EXERCISE DATA START
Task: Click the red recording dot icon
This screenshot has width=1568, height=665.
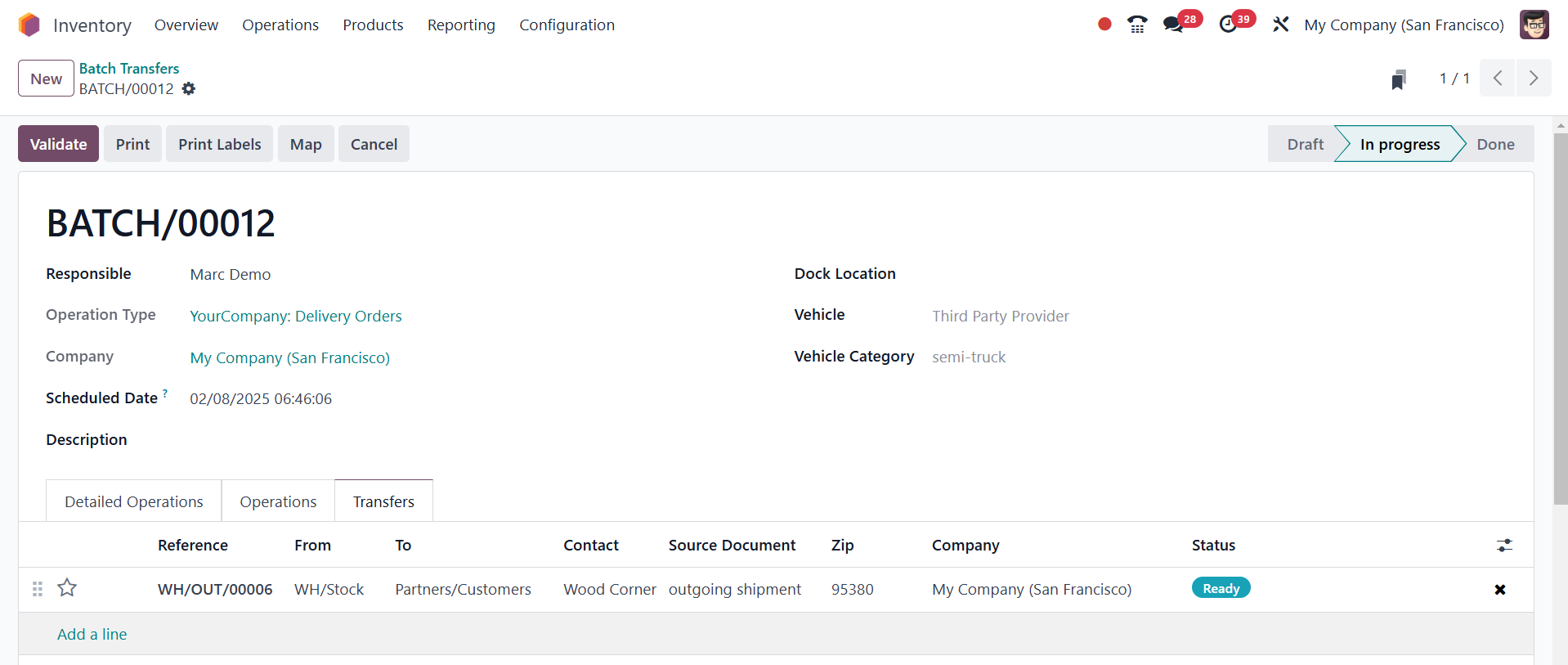Action: 1104,25
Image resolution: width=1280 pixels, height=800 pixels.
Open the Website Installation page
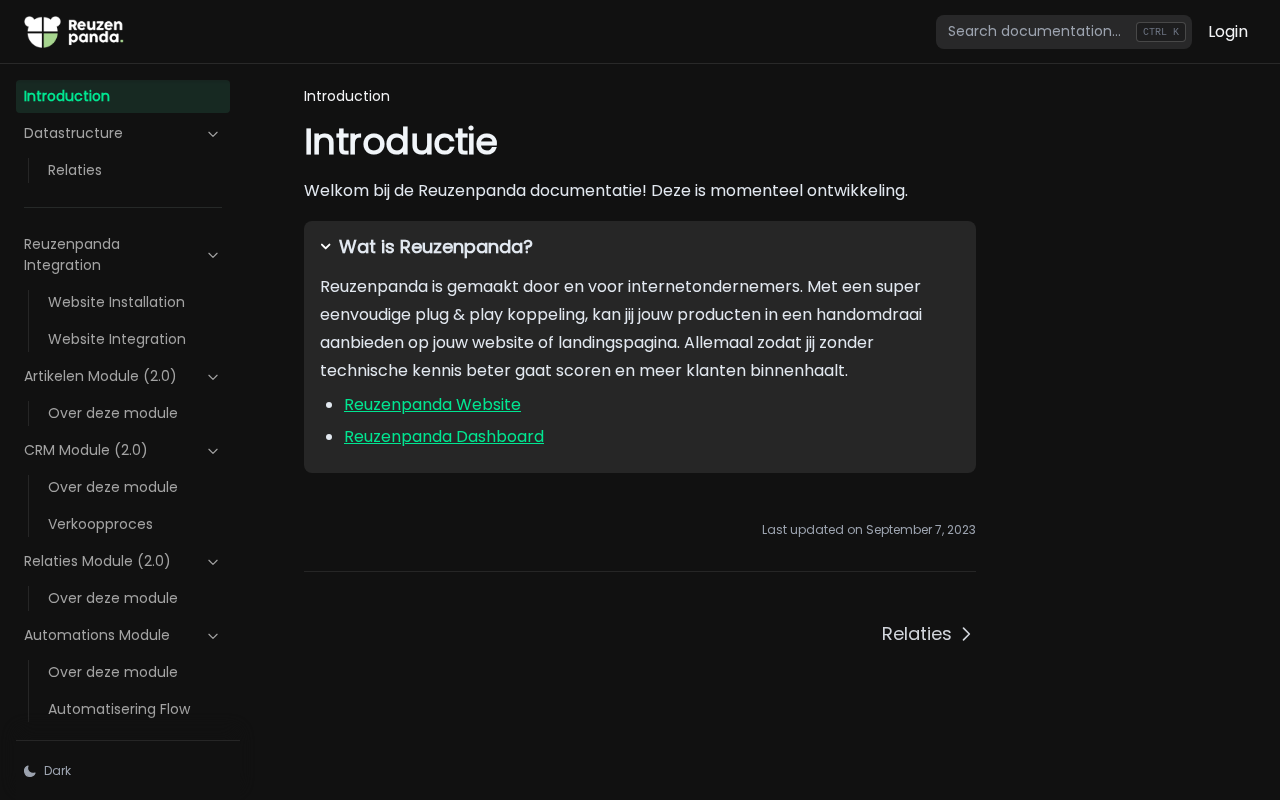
EXERCISE DATA END
→ PROBLEM REQUIREMENTS
Above are the records; set down exactly the lines from the line containing "Image resolution: width=1280" through their last line, leaving every picture out.

→ EXERCISE ANSWER
Image resolution: width=1280 pixels, height=800 pixels.
Open the Website Installation page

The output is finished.